Naila dan Nova, mereka adalah diary harianku semua perjalanan tentang kehidupanku mereka menyaksikan bahkan mereka menemaniku dalam segala kondisiku.

Siang harinya kami melanjutkan perjalanan ke Masjid Ibnu Tulun atau yang dikenal dengan Masjid Al-Maydan adalah salah satu tempat wisata Mesir yang menarik. Meski masjid ini sudah berumur ratusan tahun, tetapi tempat ini masih kokoh karena masih terawatt baik. Sebenarnya, Nova dan Naila sudah pernah ke sini sewaktu lomba tahfiz quran beberapa minggu yang lalu.

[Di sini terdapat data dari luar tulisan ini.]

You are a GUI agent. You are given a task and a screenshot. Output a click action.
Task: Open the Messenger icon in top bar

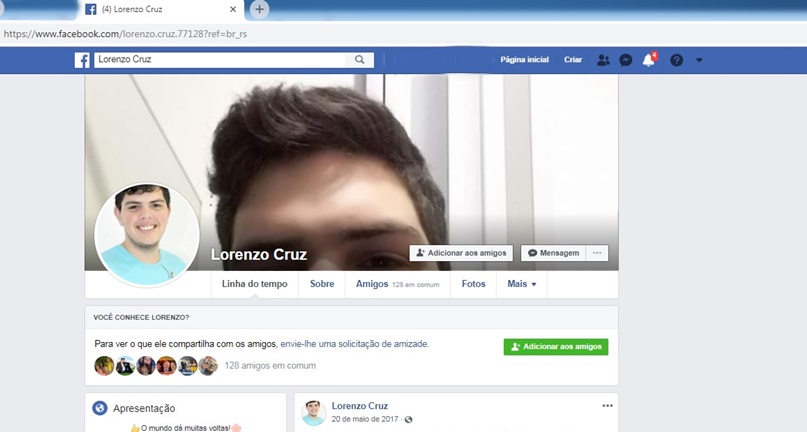tap(625, 60)
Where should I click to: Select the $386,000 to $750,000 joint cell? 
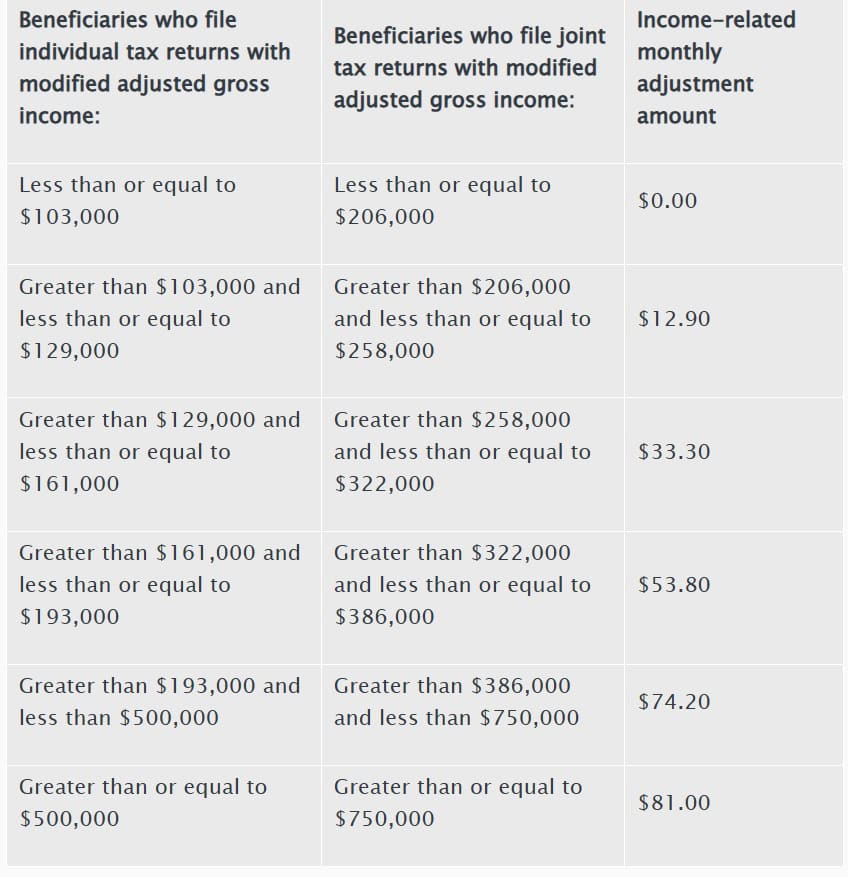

Masjid ini besar sekali. Aku masih takjub dengan rumah Allah yang satu ini. Tempat ini berada di tengah kawasan Al-Qatai yang merupakan bekas kota keluarga kerajaan dinasti Ibnu Tulun, Al-Qatai, sekitar dua kilometer dari wilayah kota tua Al-Fustat, Al-Basatin, Al-Saliba Street, Kairo, Mesir.

Sore harinya, sebelum kami pulang ke Indonesia, kami meluangkan waktu untuk mengunjungi salah satu wisata yang terkenal dan jaraknya pun tidak terlalu jauh dengan tempat peristirahatan kami, yaitu Al-Azhar Park. Di tempat ini, kami sedang menikmati taman yang indah di tengah hiruk pikuk Kota Kairo yang lebih panas dari Indonesia.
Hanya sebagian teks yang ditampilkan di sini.